If you believe in hype, then artificial intelligence (AI) is the future. However, new research suggests that this technology may also improve understanding of the past.
Working with classicists and archaeologists from British universities, a team of computer scientists at Google Deepmind described a new machine learning system designed to help experts understand ancient Latin inscriptions.
Named Aeneas (after the mythical heroes of the Roman Foundation's epic poetry), the system is a generative neural network designed to provide the context of Latin inscriptions written between the 7th century BC and the 8th century CE.
As researchers essentially write, Aeneas can get text-context similarities, utilize visual details, and generate speculative text to fill in the inscription gaps.
A handy and accurate tool
All of these are fascinating prospects for scholars who work in inscriptions (known as epics). Interpret and date fragmentary inscriptions is not easy.
How well does it work? The team behind Aeneas has tried out the system on 23 people with epigraphic expertise, ranging from Masters students to professors.
Participants used the output from Aneas as the starting point in experimental simulations of actual research workflows under time constraints.
In 90% of cases, historians found that similarities in the particular inscriptions obtained by Aeneas were useful starting points for further research. The system also improved reliability for critical tasks by 44%.
When restoring partial inscriptions and determining where they came from, Aen and historians working with the work surpassed both human and artificial intelligence alone. Estimating the age of the inscription, Aeneas achieved the results on average within 13 years from a known date provided by the historian.
The system improves performance over some regions and periods than other regions. Naturally, it performs better on materials from periods where the historian has the most evidence, as well as the most accurately outdated inscriptions.
Nevertheless, participants highlighted Aeneas' ability to expand search by identifying important but previously overlooked similarities and overlooked text features. At the same time, it helped to improve the results to avoid excessively narrow or unrelated discoveries.
Fast way to start
So, how useful is that really? Epigraphy is a challenging field with a long and troublesome history. It takes a long time to develop expertise. Scholars tend to specialize in a particular region or period.
Aeneas dramatically accelerates the preliminary analysis process.

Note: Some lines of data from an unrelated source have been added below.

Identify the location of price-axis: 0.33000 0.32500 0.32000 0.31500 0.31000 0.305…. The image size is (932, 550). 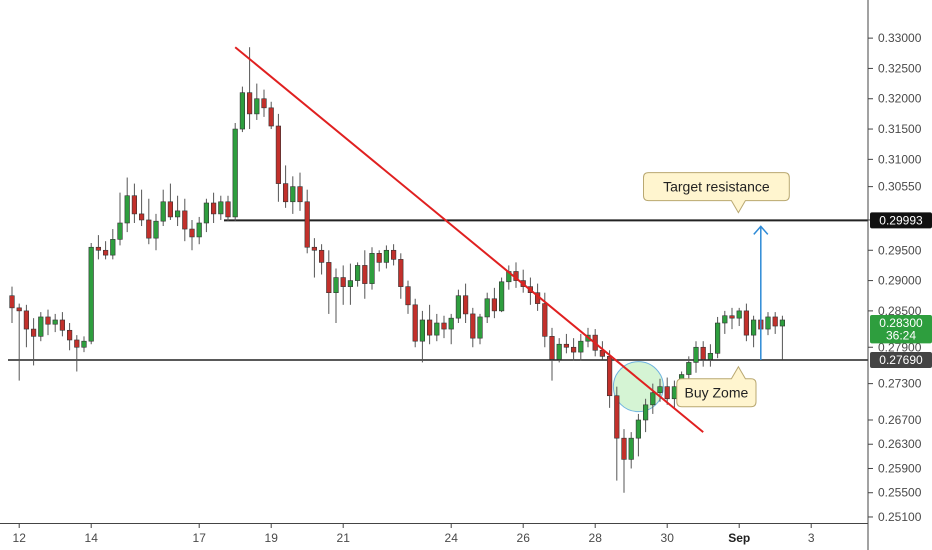
(900, 275).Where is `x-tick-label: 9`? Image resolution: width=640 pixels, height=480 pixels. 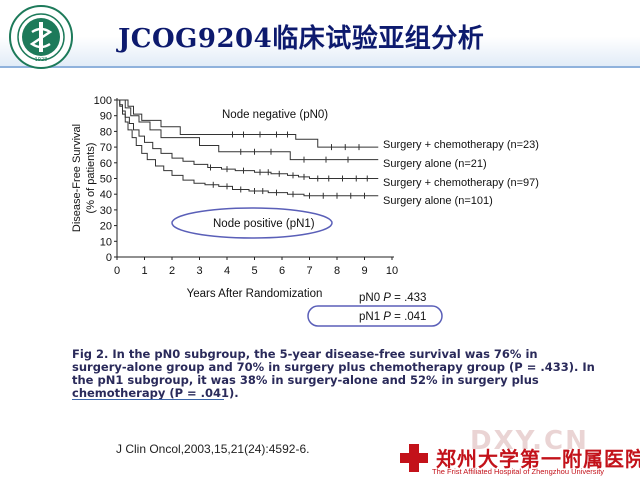 x-tick-label: 9 is located at coordinates (364, 271).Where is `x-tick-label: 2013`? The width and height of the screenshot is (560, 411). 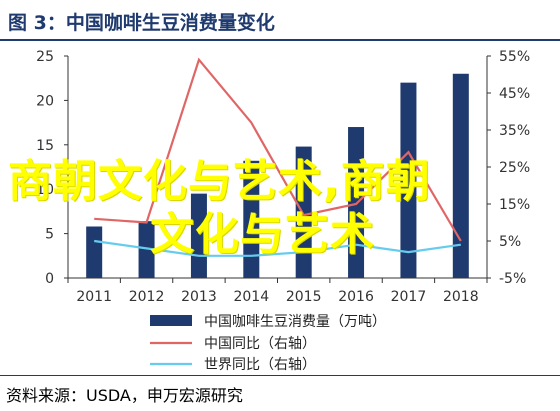
x-tick-label: 2013 is located at coordinates (199, 297).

Sieve through complex chunks of evidence to identify potential similarities or similar texts that researchers may overlook when dealing with fragmentary material.

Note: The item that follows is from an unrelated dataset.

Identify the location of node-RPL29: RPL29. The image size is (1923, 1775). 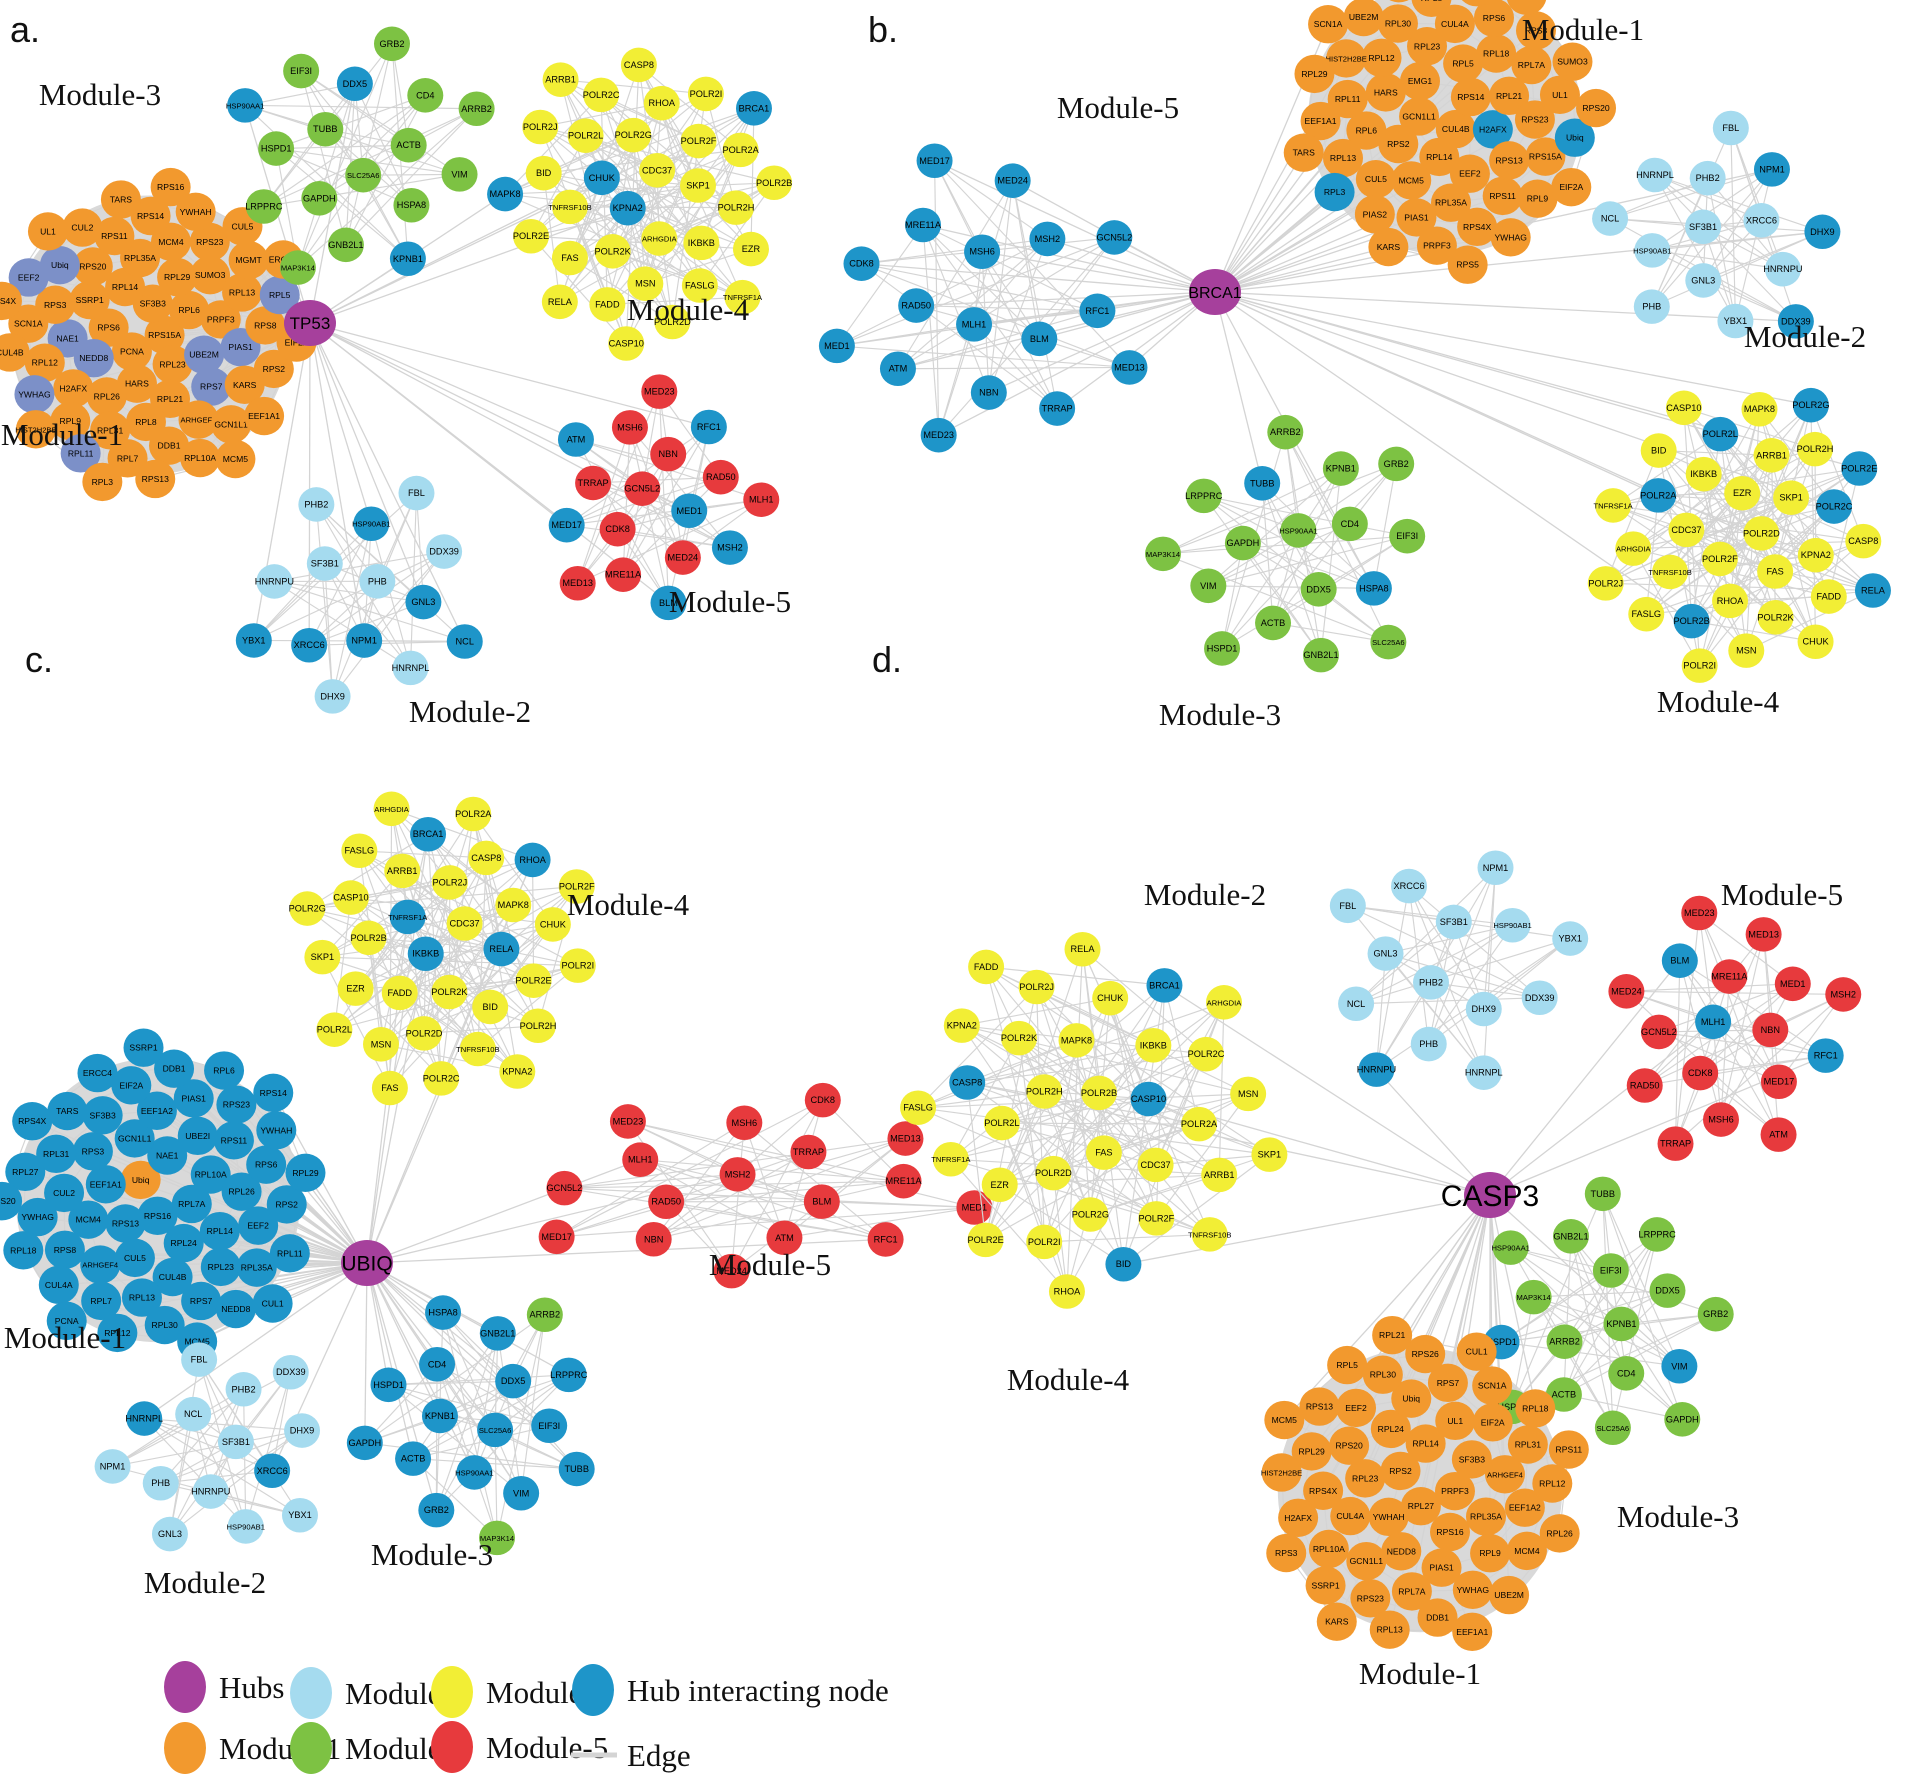
(178, 277).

Another use of Aeneas is to find inscriptions geographically and estimate when they were generated.
Aeneas can also predict missing pieces of fragmentary text, even if the length of the lost is unknown.
This last feature may seem the most exciting, but perhaps the least practical value of the research is. This corresponds to a speculative recovery by human authority, and has the same ability to draw unfair conclusions.

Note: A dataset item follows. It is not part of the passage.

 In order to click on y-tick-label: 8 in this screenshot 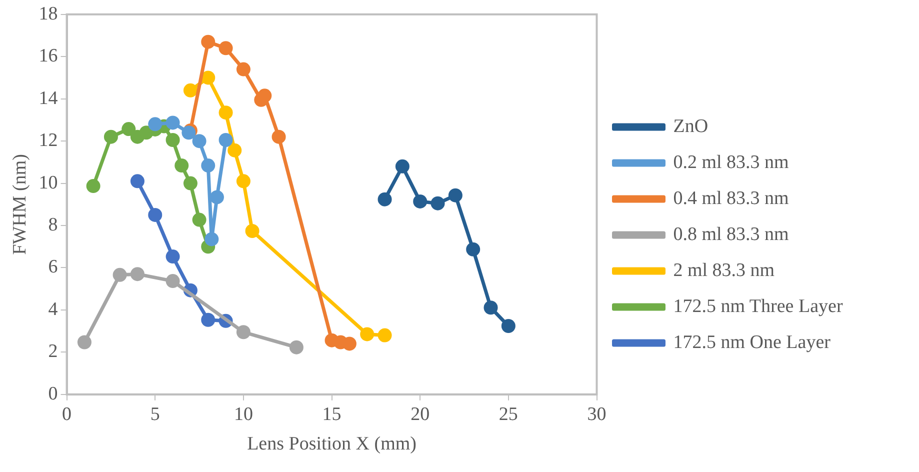, I will do `click(53, 225)`.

A convenient starting point
On the other hand, you need to ask what Ayen can't. The answer is real research (for all hype, like all the generator AI products ever).
But the team behind Aeneas is completely open about this. They are rightly and proud of the results the system represents, but they are careful to measure their ability to produce “a useful research starting point.”
Additionally, this tool does not remove the basic need to check the data to extract against standard references.
Researchers with appropriate expertise should perform the task of interpreting the results. It is the viable extent of their work that Aeneas changes.
This allows for a wider view of similarities than typical tools (particularly through their ability to utilize visual cues). The ability to quickly search provides scholars with a much faster starting point of research than before.
Also, for epigraphers, it can open up a much wider field of view, allowing them to escape restrictions on a particular geographical region or period.